**Quoted passage**
┌──
With all that in mind, it would be reasonable to expect these would be go-go days for ETFs such as the ProShares High Yield Interest Rate Hedged (BATS: HYHG) and the iShares Interest Rate Hedged High Yield Bond ETF (iShares U.S. ETF Trust (NYSE:HYGH)). Recent data indicate the contrary is true.
Interestingly, the recent strong market consensus towards a US rate rise has not proven to be the boon that ETF issuers had been hoping for as interest rate hedged funds have fallen out of favour with investors in recent months. Issuers have been actively listing interest rate hedged products in anticipation of a flood of investor demand, but the demand for the products has fluctuated in recent weeks.
To this end, the four US corporate bond interest rate hedged ETFs have seen their AUM fall by a quarter from their recent highs, according to a recent Markit note.
The Fund And The Index
HYHG follows the Citi High Yield (Treasury Rate-Hedged) Index, which tracks a basket of high-yield bonds with a built-in hedge against rising interest rates. The ETF, which has a tempting 30-day SEC yield of 7.5 percent, had almost $114 million in assets under management at the end of the fourth quarter, according to ProShares data.
└──
**What is asked**
Reproduce the passage on interest rate hedged ETFs word for word, in full.

Rows showing where targets appear:
┌──
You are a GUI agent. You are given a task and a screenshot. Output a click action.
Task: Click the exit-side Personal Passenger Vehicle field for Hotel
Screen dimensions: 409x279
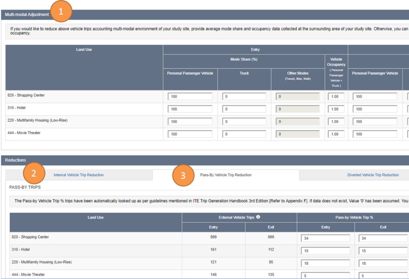(x=375, y=109)
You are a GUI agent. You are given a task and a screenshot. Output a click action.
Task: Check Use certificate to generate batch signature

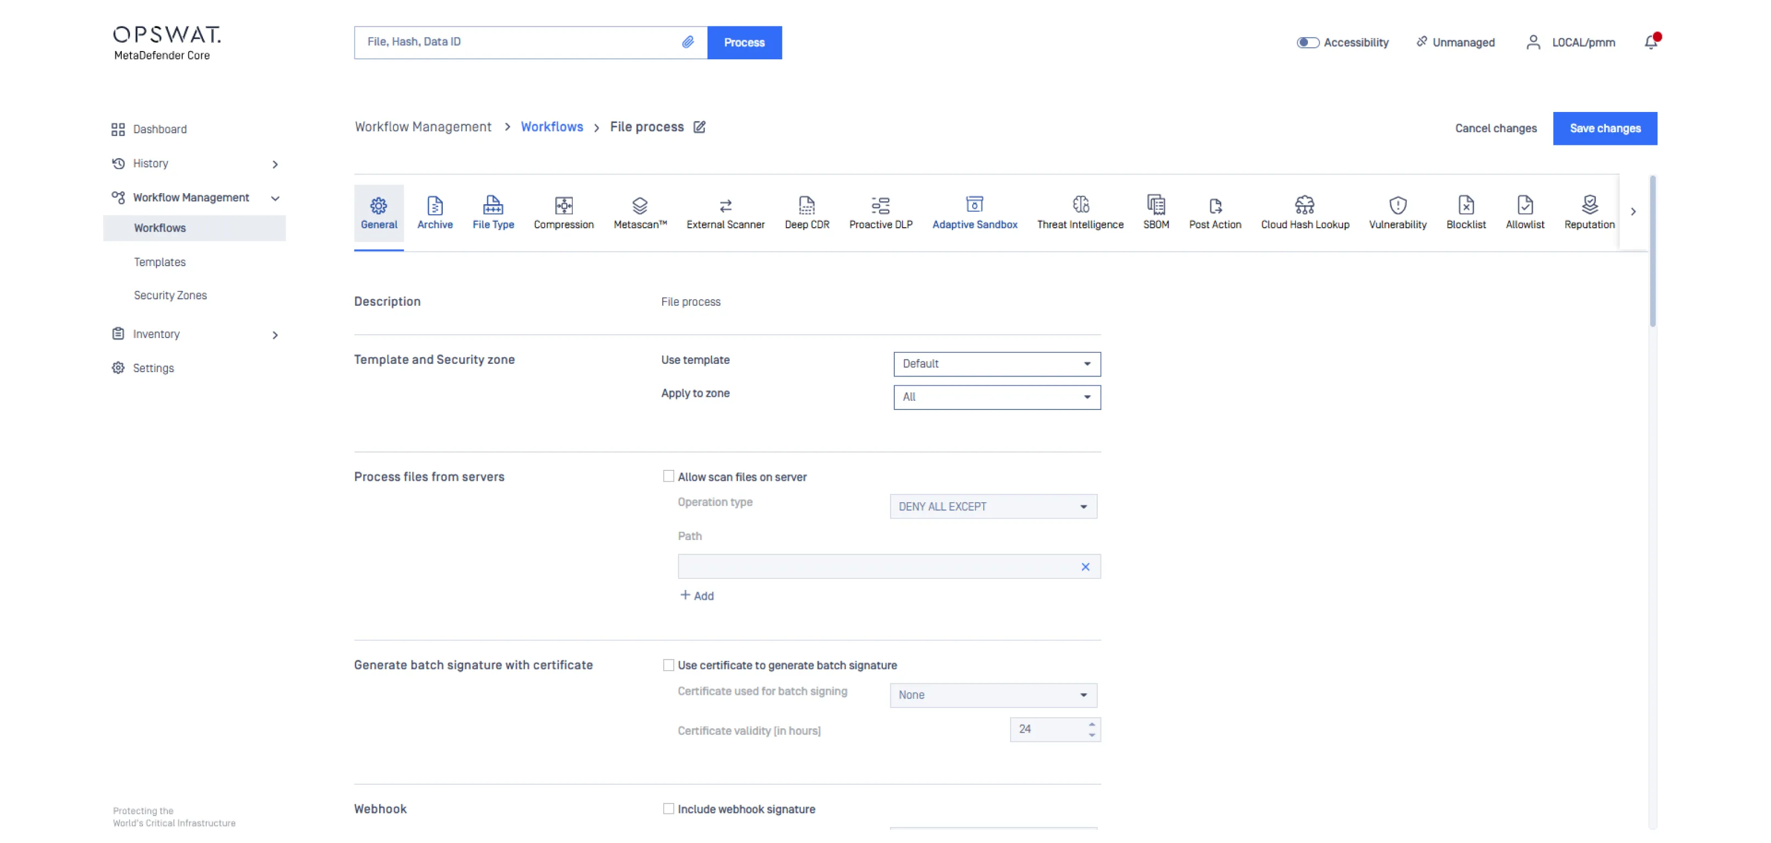coord(668,665)
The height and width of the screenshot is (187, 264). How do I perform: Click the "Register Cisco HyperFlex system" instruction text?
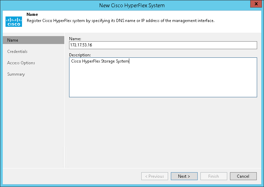(120, 21)
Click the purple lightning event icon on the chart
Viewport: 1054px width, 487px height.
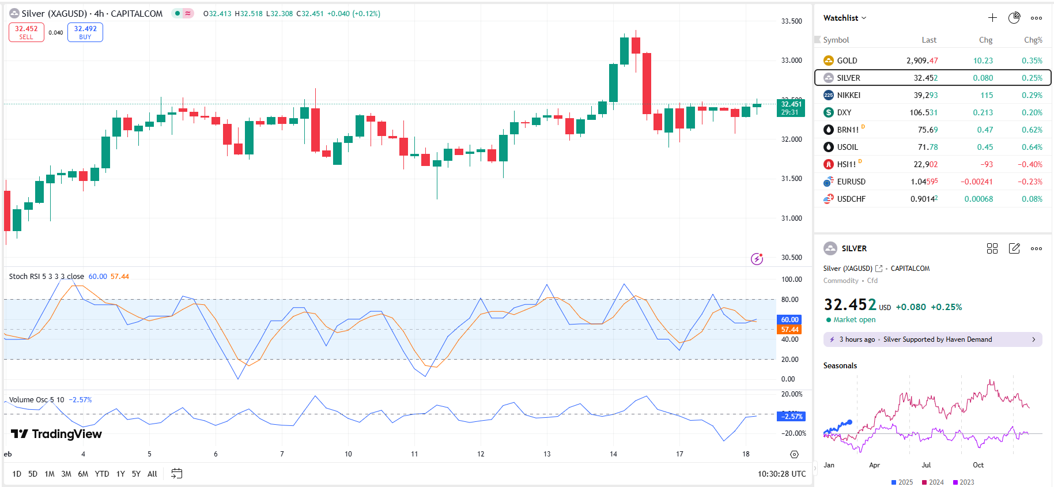click(757, 259)
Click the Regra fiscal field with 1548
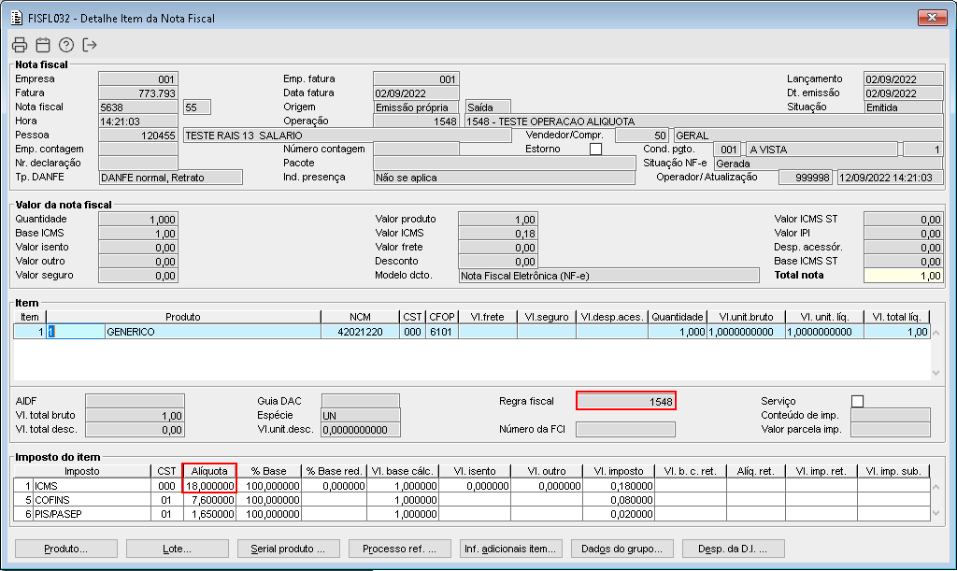The height and width of the screenshot is (571, 957). (625, 401)
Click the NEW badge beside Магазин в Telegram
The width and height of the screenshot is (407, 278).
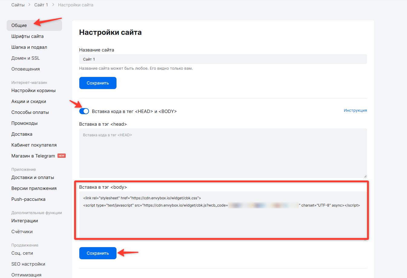click(x=61, y=156)
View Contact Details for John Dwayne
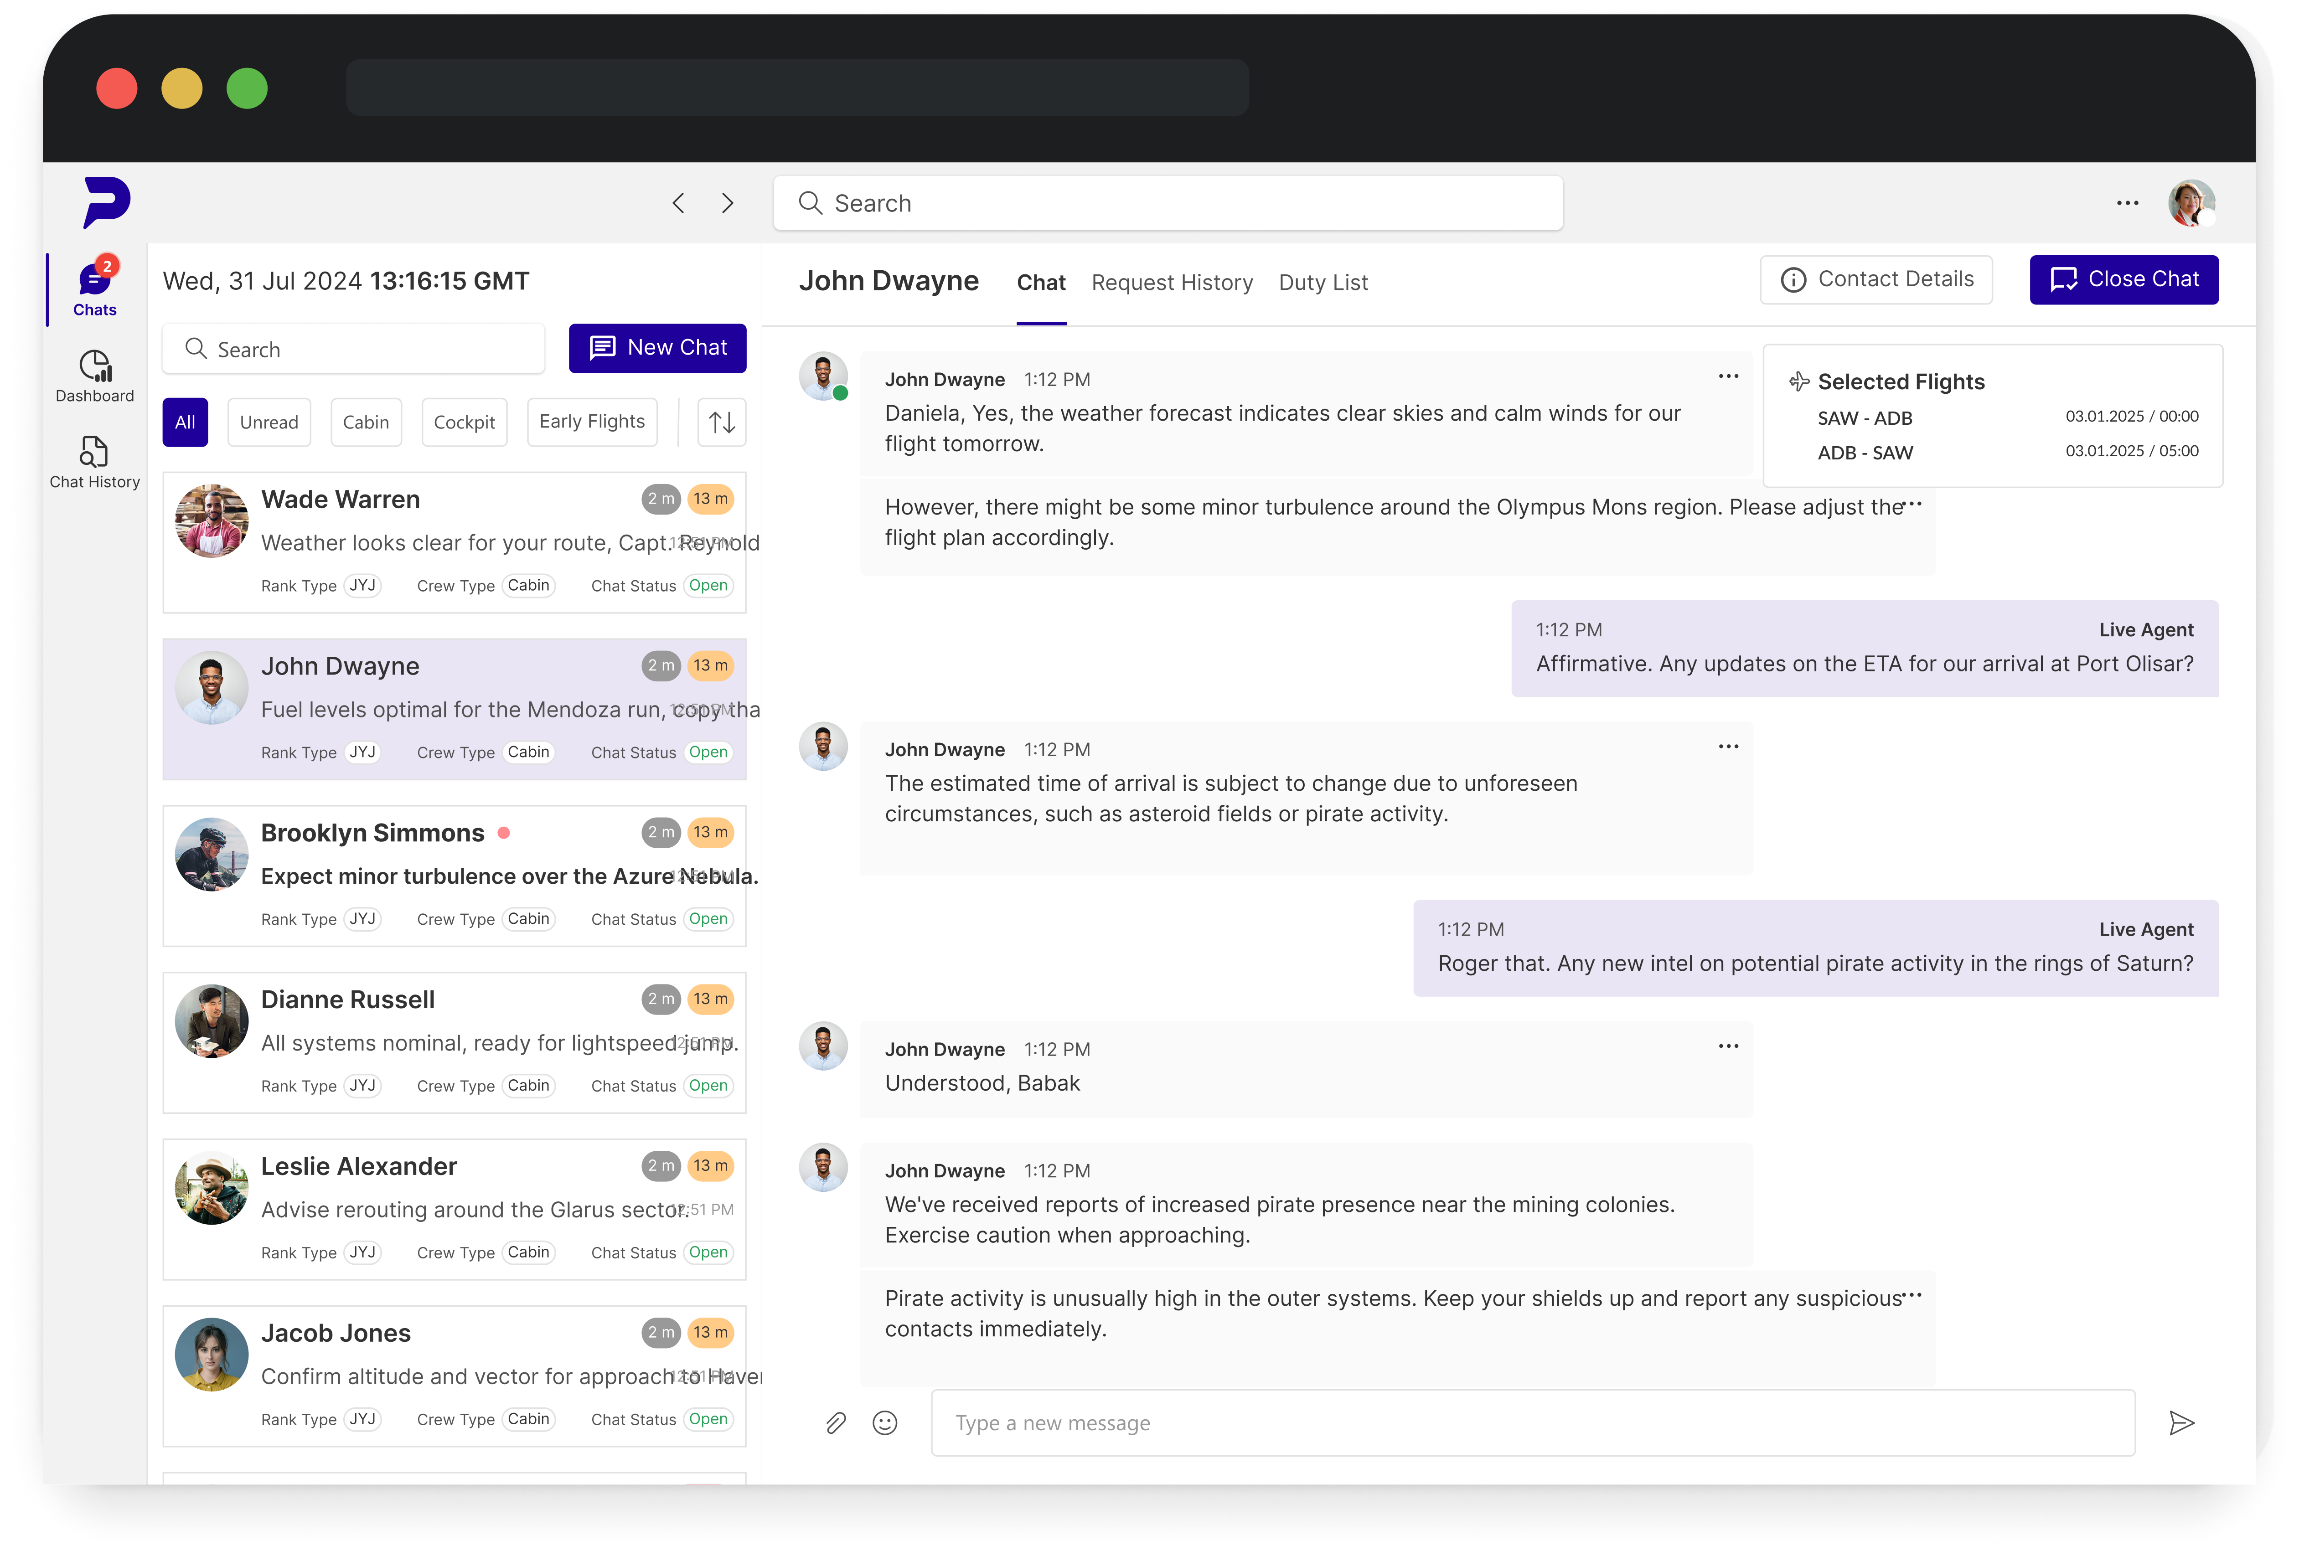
└──
**Result of this task**
With all that in mind, it would be reasonable to expect these would be go-go days for ETFs such as the ProShares High Yield Interest Rate Hedged (BATS: HYHG) and the iShares Interest Rate Hedged High Yield Bond ETF (iShares U.S. ETF Trust (NYSE:HYGH)). Recent data indicate the contrary is true.
Interestingly, the recent strong market consensus towards a US rate rise has not proven to be the boon that ETF issuers had been hoping for as interest rate hedged funds have fallen out of favour with investors in recent months. Issuers have been actively listing interest rate hedged products in anticipation of a flood of investor demand, but the demand for the products has fluctuated in recent weeks.
To this end, the four US corporate bond interest rate hedged ETFs have seen their AUM fall by a quarter from their recent highs, according to a recent Markit note.
The Fund And The Index
HYHG follows the Citi High Yield (Treasury Rate-Hedged) Index, which tracks a basket of high-yield bonds with a built-in hedge against rising interest rates. The ETF, which has a tempting 30-day SEC yield of 7.5 percent, had almost $114 million in assets under management at the end of the fourth quarter, according to ProShares data.